M2) MusicXML Under the Formal Microscope

When XML Meets Musical Notation

MusicXML has a complete formal grammar — its XSD schema. Yet, it cannot generate music any more than MIDI can. How is this possible?

Where Does This Article Fit In?

In I5, we discovered how MusicXML works — tags, measures, notes, interoperability. In M1, we put MIDI under the formal languages microscope and found that it sits at the bottom of Chomsky’s hierarchy (Type 3, regular language). Here, we apply the same microscope to MusicXML.

The result is surprising: MusicXML is one level above MIDI in the hierarchy (Type 2, context-free). And most importantly, unlike MIDI, MusicXML possesses a complete formal grammar — its XSD (XML Schema Definition) schema. However, this formalization gives it no generative power musically. Understanding this paradox is fundamental to grasping why systems like BP3 are necessary.

MusicXML from the Perspective of Formal Languages

An XML Format = A Language → A Tree → A Tree Grammar

Any XML format can be analyzed as a formal language. It has:

An alphabet: the set of Unicode characters, structured into tags, attributes, and textual content.

A syntax: the rules that determine which documents are well-formed. For XML, the fundamental rule is the correct nesting of tags — every <note> must have its </note>.

A schema: additional constraints on the structure. For MusicXML, the XSD defines which elements can contain which other elements, with which attributes, and in what order.

The question is: what type of language is MusicXML? And its formal grammar (the XSD) — what exactly is it, in Chomsky’s classification (L1)?

The Alphabet: Tags, Attributes, Textual Content

Unlike MIDI, which operates on a binary alphabet of 256 bytes (M1), MusicXML operates on a structured textual alphabet:

Tags: <note>, <pitch>, <measure>, etc. — approximately 700 elements defined in the XSD

Attributes: id="P1", number="1", type="start" — qualify the elements

Textual content: C, 4, quarter — the values between tags

This rich alphabet is possible because XML is a text format, whereas MIDI is constrained by a binary format.

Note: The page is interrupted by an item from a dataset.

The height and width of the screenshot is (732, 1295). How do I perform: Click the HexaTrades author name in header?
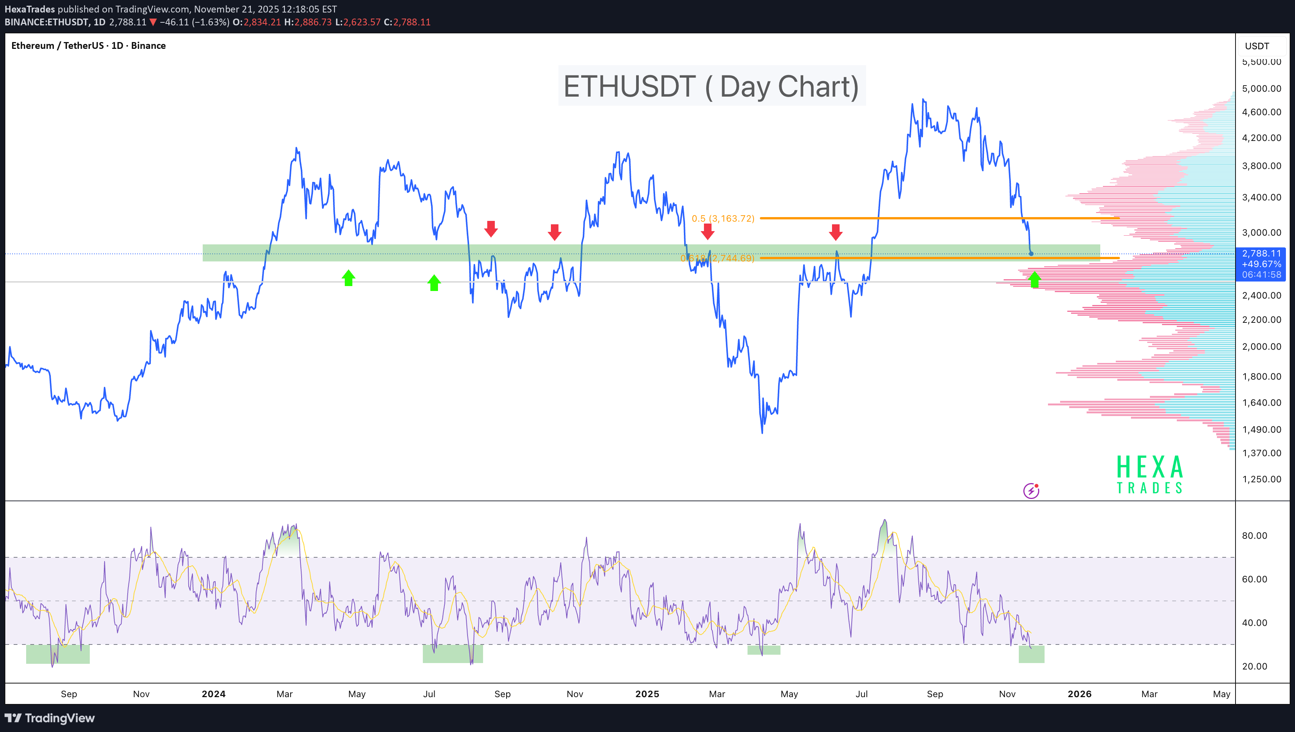[x=30, y=9]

Level 1: XML = Type 2 (Context-Free) by Nature

Nested Tags = Recursion = Type 2

Any well-formed XML document belongs to a context-free language (Type 2 in Chomsky’s hierarchy, L1). The reason is structural and fundamental:

<score-partwise>
  <part>
    <measure>
      <note>
        <pitch>
          <step>C</step>
        </pitch>
      </note>
    </measure>
  </part>
</score-partwise>

Opening and closing tags form a system of nested parentheses. Every <note> must have its </note>, and elements nest within each other to arbitrary depths. This mechanism — nesting — is exactly what distinguishes context-free languages from regular languages.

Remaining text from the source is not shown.